All of lore.kernel.org
 help / color / mirror / Atom feed
From: Marc Zyngier <maz@kernel.org>
To: James Gowans <jgowans@amazon.com>
Cc: Thomas Gleixner <tglx@linutronix.de>,
	<linux-kernel@vger.kernel.org>,
	Liao Chang <liaochang1@huawei.com>,
	KarimAllah Raslan <karahmed@amazon.com>,
	Yipeng Zou <zouyipeng@huawei.com>,
	Zhang Jianhua <chris.zjh@huawei.com>
Subject: Re: [PATCH v3 2/2] genirq: fasteoi supports resend on concurrent invoke
Date: Tue, 06 Jun 2023 18:05:42 +0100	[thread overview]
Message-ID: <87jzwgo715.wl-maz@kernel.org> (raw)
In-Reply-To: <20230605155723.2628097-2-jgowans@amazon.com>

On Mon, 05 Jun 2023 16:57:23 +0100,
James Gowans <jgowans@amazon.com> wrote:
> 
> ... and enable that functionality for GIC-v3 only.

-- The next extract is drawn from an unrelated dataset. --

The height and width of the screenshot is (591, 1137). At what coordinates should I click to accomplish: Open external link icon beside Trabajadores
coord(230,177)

nit: drop the multi-line subject.

>
> Update the generic handle_fasteoi_irq to cater for the case when the
> next interrupt comes in while the previous handler is still running.

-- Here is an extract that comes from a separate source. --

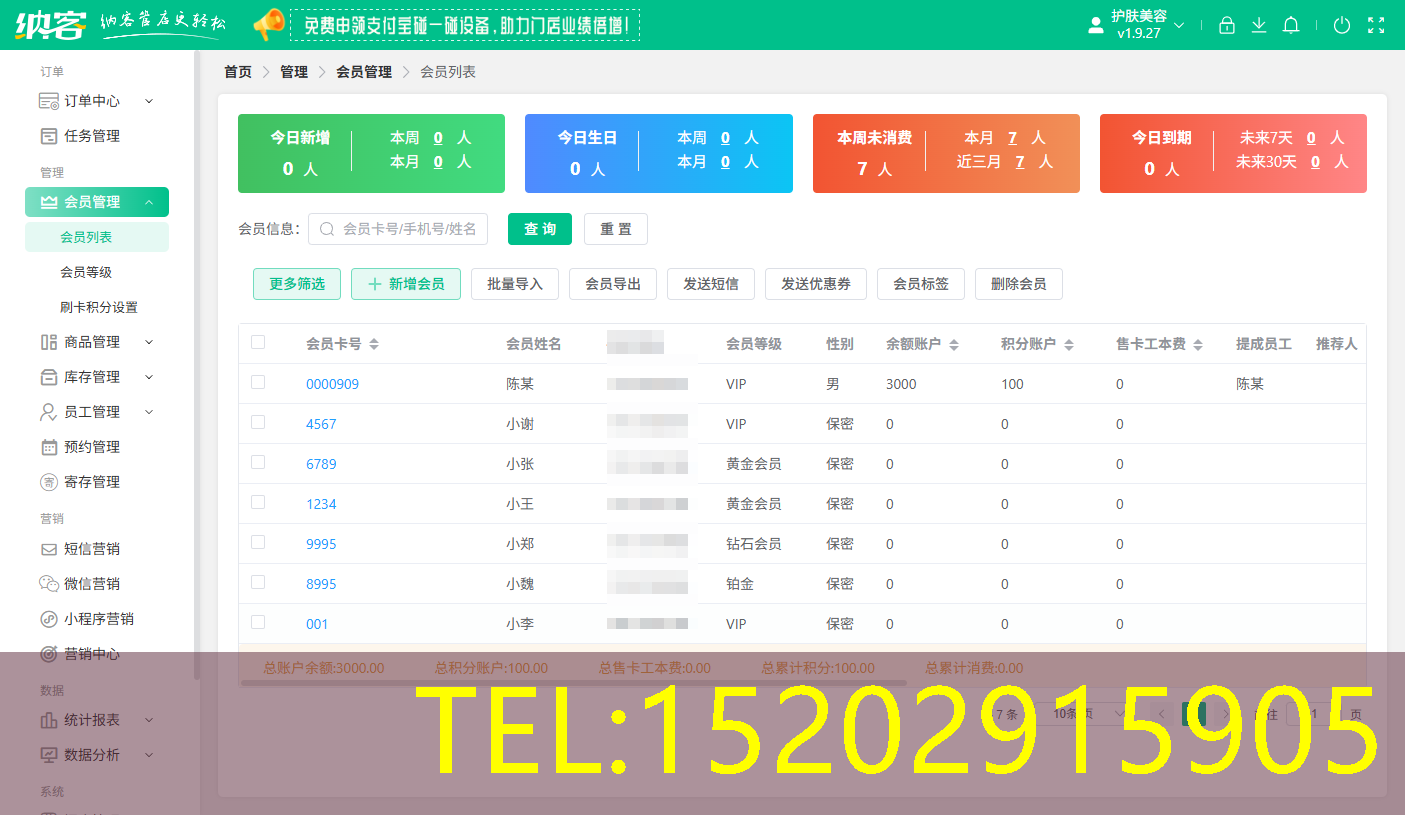Click the 查询 search button
The height and width of the screenshot is (815, 1405).
(x=539, y=229)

> Currently when that happens the irq_may_run() early out causes the next
> IRQ to be lost. Support marking the interrupt as pending when that
> happens so that the interrupt can be resent just before
> handle_fasteoi_irq returns.  This is largely inspired by
> handle_edge_irq.
> 
> Generally it should not be possible for the next interrupt to arrive
> while the previous handler is still running: the CPU will not preempt an
> interrupt with another from the same source or same priority. However,
> there is a race: if the interrupt affinity is changed while the previous
> handler is running, then the next interrupt can arrive at a different
> CPU while the previous handler is still running. In that case there will
> be a concurrent invoke and the early out will be taken.
> 
> For example:
> 
>            CPU 0             |          CPU 1
> -----------------------------|-----------------------------
> interrupt start              |
>   handle_fasteoi_irq         | set_affinity(CPU 1)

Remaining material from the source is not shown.